**Brief**: In the data below, find the lines containing "folder" and say how many there are, nothing more.

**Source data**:
______________________________
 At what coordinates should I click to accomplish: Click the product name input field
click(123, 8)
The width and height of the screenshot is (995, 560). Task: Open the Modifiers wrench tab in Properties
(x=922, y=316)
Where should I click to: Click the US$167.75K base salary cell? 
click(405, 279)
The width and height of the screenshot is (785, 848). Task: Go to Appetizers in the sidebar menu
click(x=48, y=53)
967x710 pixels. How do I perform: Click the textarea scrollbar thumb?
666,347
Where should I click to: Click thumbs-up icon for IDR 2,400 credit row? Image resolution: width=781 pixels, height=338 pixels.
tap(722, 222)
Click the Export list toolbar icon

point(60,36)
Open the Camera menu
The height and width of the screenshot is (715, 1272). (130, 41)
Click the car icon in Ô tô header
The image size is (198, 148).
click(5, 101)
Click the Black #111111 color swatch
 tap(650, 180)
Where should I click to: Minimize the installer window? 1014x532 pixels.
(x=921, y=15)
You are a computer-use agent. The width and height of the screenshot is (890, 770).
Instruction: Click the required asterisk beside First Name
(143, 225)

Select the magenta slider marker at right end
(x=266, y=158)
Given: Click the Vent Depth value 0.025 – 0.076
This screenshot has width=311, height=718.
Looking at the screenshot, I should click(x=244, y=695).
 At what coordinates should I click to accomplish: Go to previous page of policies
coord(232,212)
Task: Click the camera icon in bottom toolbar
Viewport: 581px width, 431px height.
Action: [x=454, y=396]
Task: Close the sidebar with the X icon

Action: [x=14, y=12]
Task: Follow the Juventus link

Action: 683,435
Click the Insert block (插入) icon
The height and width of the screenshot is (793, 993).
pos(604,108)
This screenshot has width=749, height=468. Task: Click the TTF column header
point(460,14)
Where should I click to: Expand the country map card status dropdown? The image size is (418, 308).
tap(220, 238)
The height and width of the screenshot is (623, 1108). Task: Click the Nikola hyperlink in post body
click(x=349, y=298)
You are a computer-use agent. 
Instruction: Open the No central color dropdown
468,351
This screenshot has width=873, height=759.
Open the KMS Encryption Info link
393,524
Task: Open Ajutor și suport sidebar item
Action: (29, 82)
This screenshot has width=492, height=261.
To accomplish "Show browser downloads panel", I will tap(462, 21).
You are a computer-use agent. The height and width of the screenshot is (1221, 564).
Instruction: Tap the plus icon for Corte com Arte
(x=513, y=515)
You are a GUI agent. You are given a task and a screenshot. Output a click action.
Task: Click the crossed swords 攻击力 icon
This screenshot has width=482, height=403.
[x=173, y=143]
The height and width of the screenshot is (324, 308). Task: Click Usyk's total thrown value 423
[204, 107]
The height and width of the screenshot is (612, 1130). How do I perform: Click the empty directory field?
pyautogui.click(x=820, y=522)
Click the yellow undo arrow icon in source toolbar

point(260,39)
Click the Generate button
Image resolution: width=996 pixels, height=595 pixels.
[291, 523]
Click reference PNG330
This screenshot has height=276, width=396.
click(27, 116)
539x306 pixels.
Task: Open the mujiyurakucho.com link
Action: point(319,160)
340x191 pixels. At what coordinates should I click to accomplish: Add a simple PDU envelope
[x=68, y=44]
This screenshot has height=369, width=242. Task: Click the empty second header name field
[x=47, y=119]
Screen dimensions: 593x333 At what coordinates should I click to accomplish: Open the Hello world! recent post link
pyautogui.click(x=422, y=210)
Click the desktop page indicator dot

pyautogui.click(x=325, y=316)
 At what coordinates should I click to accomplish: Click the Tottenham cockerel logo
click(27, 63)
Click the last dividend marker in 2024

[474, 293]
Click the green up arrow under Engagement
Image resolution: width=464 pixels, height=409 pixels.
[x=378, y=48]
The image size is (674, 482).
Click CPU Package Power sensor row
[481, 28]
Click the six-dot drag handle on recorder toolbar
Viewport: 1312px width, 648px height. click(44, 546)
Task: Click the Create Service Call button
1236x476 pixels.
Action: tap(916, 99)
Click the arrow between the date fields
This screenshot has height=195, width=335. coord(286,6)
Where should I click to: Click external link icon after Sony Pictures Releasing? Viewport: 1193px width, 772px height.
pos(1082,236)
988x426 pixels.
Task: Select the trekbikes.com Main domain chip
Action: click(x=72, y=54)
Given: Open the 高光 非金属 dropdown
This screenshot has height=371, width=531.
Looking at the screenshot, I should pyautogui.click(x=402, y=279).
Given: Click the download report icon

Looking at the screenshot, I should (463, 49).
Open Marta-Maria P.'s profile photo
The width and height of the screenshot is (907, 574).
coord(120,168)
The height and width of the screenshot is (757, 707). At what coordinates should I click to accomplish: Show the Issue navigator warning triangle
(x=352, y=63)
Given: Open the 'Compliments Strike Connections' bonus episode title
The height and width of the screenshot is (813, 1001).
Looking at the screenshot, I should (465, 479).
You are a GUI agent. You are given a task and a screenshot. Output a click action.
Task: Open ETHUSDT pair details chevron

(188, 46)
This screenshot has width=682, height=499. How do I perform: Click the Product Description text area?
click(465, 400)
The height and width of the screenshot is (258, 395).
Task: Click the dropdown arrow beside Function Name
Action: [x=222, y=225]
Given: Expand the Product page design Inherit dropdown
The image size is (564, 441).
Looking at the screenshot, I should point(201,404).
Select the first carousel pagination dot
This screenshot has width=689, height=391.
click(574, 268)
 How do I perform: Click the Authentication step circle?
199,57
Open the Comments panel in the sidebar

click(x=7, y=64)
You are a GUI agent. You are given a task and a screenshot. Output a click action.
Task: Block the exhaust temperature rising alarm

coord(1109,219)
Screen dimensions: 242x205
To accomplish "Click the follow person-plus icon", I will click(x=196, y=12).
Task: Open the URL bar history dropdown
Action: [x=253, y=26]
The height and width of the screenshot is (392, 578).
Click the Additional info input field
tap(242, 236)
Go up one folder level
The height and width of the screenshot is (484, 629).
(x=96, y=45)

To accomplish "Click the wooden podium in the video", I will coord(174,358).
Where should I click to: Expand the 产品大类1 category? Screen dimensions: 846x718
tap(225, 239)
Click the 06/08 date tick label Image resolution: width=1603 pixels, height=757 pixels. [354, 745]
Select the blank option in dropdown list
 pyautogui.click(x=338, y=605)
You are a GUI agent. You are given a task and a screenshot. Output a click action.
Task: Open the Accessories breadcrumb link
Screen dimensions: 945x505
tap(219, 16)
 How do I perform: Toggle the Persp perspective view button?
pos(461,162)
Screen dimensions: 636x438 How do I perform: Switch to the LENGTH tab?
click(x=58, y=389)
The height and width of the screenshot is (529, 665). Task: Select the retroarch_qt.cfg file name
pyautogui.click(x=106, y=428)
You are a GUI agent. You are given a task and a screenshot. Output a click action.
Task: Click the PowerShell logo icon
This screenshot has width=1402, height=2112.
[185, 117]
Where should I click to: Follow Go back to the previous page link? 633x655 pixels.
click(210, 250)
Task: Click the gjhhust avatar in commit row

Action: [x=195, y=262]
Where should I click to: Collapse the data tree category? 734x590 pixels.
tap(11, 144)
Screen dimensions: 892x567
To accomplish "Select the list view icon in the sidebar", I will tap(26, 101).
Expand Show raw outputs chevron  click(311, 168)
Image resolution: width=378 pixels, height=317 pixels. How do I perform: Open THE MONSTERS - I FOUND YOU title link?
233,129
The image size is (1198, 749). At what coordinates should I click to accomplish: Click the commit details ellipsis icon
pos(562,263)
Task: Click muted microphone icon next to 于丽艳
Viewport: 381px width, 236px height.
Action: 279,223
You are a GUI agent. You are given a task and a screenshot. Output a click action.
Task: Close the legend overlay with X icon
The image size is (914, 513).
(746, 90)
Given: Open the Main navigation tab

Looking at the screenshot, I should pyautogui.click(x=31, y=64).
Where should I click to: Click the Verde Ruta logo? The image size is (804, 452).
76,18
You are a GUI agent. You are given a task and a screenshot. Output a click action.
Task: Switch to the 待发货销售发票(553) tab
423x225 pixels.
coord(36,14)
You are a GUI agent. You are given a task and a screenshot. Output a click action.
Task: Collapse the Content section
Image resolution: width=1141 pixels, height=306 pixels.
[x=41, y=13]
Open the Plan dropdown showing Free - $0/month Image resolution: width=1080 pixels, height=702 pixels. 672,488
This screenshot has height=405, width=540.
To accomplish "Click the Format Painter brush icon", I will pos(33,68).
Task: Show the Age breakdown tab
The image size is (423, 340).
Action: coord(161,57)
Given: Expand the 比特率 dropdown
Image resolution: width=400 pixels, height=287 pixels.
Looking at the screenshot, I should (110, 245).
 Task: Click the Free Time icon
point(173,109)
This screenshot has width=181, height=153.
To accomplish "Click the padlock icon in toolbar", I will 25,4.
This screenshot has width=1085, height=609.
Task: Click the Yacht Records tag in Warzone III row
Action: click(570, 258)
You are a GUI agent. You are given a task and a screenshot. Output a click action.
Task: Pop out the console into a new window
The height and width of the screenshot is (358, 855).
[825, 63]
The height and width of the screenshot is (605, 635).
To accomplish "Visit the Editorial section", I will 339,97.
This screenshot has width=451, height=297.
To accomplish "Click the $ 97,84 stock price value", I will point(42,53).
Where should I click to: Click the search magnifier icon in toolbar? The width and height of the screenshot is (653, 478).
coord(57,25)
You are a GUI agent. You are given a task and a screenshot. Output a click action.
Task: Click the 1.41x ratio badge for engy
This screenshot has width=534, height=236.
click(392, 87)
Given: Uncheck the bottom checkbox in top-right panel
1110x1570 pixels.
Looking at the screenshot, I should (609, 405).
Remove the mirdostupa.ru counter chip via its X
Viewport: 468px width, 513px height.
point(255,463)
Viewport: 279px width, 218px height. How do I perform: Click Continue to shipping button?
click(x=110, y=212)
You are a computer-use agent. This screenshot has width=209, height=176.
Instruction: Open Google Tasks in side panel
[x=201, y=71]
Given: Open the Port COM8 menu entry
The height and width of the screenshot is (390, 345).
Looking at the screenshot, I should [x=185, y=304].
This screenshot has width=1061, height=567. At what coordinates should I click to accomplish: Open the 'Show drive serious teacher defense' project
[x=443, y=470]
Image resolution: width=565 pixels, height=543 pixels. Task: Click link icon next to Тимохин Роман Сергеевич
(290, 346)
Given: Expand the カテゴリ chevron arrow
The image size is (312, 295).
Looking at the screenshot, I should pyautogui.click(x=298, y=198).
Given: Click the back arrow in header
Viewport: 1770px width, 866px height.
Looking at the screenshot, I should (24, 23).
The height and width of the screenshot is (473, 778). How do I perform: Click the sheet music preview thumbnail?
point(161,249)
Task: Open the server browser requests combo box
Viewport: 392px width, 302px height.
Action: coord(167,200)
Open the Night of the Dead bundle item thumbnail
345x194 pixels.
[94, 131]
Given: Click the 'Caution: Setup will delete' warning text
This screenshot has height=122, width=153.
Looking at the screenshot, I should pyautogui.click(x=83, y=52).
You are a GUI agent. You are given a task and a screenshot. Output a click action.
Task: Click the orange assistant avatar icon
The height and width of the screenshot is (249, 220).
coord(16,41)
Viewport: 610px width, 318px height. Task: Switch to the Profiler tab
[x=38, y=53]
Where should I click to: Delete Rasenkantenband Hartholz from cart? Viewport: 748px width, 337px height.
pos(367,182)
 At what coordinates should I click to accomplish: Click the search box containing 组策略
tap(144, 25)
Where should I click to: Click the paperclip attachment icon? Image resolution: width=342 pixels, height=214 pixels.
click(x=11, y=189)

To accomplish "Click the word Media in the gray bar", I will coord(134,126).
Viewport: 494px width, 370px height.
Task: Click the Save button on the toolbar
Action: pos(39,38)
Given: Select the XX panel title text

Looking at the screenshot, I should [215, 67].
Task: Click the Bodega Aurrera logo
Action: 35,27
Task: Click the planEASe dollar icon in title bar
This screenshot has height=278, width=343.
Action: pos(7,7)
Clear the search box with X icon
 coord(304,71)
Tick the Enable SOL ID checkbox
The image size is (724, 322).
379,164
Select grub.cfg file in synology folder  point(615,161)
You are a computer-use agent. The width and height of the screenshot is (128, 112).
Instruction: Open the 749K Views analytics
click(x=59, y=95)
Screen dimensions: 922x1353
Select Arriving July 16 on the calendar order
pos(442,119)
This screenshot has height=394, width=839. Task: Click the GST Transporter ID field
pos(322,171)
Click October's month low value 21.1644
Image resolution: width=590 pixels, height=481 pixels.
______________________________
**Result for this exercise**: 2